Some drugs are not substituted by generics and this can be checked with the Doctor at your medication review. The Surgery has to adhere to the local prescribing policies but in case you have an issue with medication please make an appointment to discuss this with your GP.
- Local prescribing policy: provides guidance to the Doctors and Nurses regarding cost effective prescribing and consistency with local policies needs to be adhered to.
- Quantity Prescribed: New medication is usually prescribed for 1 month initially.
Controlled drugs, antipsychotics, antidepressants and cytotoxic drugs requiring monitoring are prescribed for maximum of 1 month.
Inhalers are prescribed usually a maximum of 2 of each type.
Scripts for contraceptive pill are prescribed for 6 months. If an annual pill check is due, a months supply will be issued with an invitation message for a pill check.
It is advisable that scripts for patients are issued simultaneously and if you have concerns about medication being issued on different dates, please contact pharmacy or the Surgery to request a synchronization of repeats.
- Adding of Repeat medication: Medication is usually updated from your hospital letters by the Doctor in the Surgery. It may happen that the letter from hospital has not been received. While requesting new medication therefore, it is advisable that you drop a copy of any letter you may have requesting change or commencement of medication.

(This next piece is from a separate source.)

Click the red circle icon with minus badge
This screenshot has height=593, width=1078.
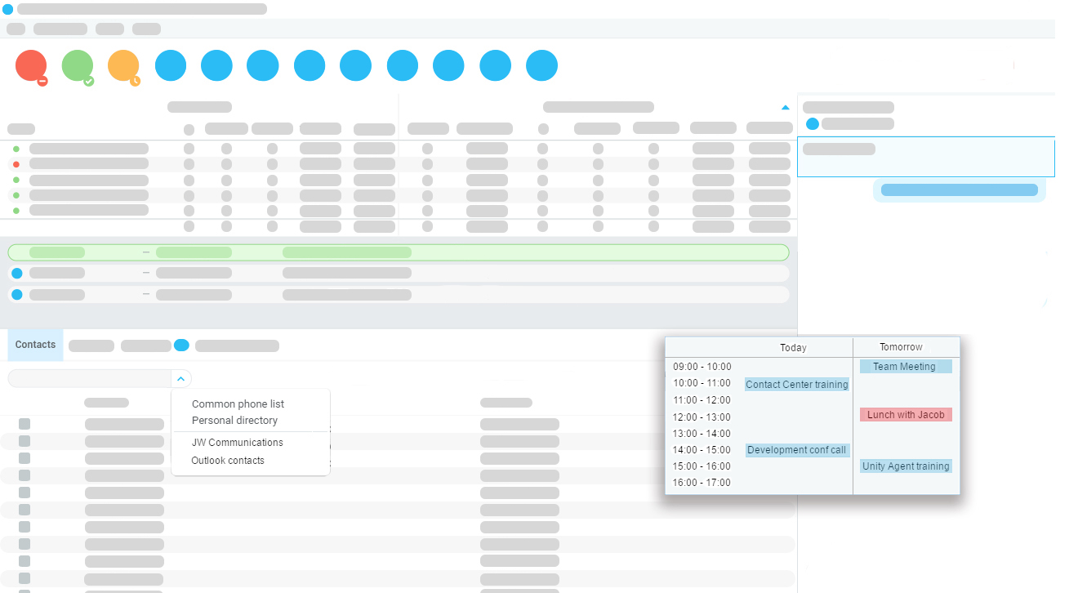click(31, 65)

Please inform the GP of any other over the counter medication you are taking as some medicines like St John's wort can cause serious adverse effects with prescribed medication.

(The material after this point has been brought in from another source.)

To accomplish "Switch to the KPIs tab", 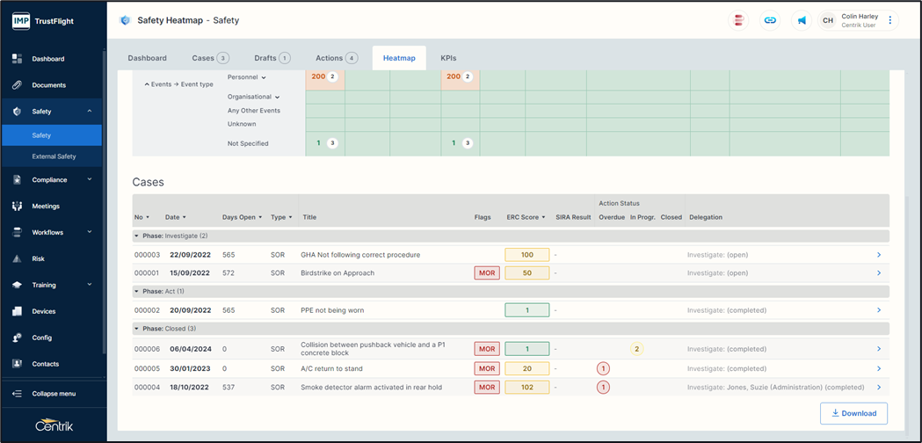I will pyautogui.click(x=448, y=58).
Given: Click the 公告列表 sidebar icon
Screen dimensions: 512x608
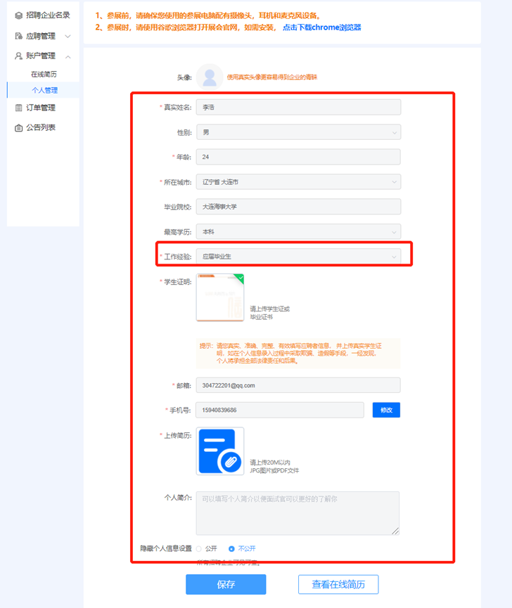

- Medication review: In general a medication is done every 12 months but in certain situations a shorter review date may be authorized by the Doctor where patient is on antidepressants, strong analgesics, hypertension medication or on multiple drugs. This also applies to medication requiring regular blood tests and monitoring of kidney/liver function or other investigations.
Patients with medication reviews overdue for a month will be sent a message on prescriptions to book with the Doctor.
If a medication review is declined or there is no contact with the patient despite 3 reminders, the Doctor may stop further issues if safety concerns or reduce the quantity of medication prescribed. Lifesaving medication like Insulin, anticoagulants or antiepileptics will not be stopped but quantities may be significantly reduced to encourage patients to come in. This will not apply to housebound patients who can inform the Practice of their disability if not on Practice 'Housebound list'.
- Prescription Collection: The person collecting the script will be asked the name, date of birth and or/other ID.
Prescriptions not collected within a month will be deleted from computer records and then destroyed
Controlled drug prescriptions are valid for one month only
- Prescriptions requested by a private doctor: The issuing of NHS prescriptions, as a replacement for private prescriptions issued from secondary care, will be at the GPs discretion, ie, if the GP takes clinical responsibility for monitoring. In cases where the GP is not comfortable with taking responsibility, patient may be asked to contact hospital for prescriptions.
If patient has attended a private hospital or clinic, the Provider there must fax or write a letter to suggest a prescription making it clear that it is an NHS contract.
- Patients going abroad: If a patient is travelling abroad the Practice can supply up to 3 months of medication.
Patients staying abroad for longer than 3 months should get in touch with the Local CCG for guidance.
Patients requiring 'just in case' medication will be issued private prescriptions.
Anti-malarials are only on private prescriptions as are travel vaccinations.
- New Patients: Medication confirmed by the previous GP will be put on Acutes and can be moved to Repeats only after the first consultation with the Doctor. A message to the patient and pharmacy will be added to the script to advised patient to book an appointment with the Doctor.
- All unused medication should be returned to the pharmacy and not to the practice.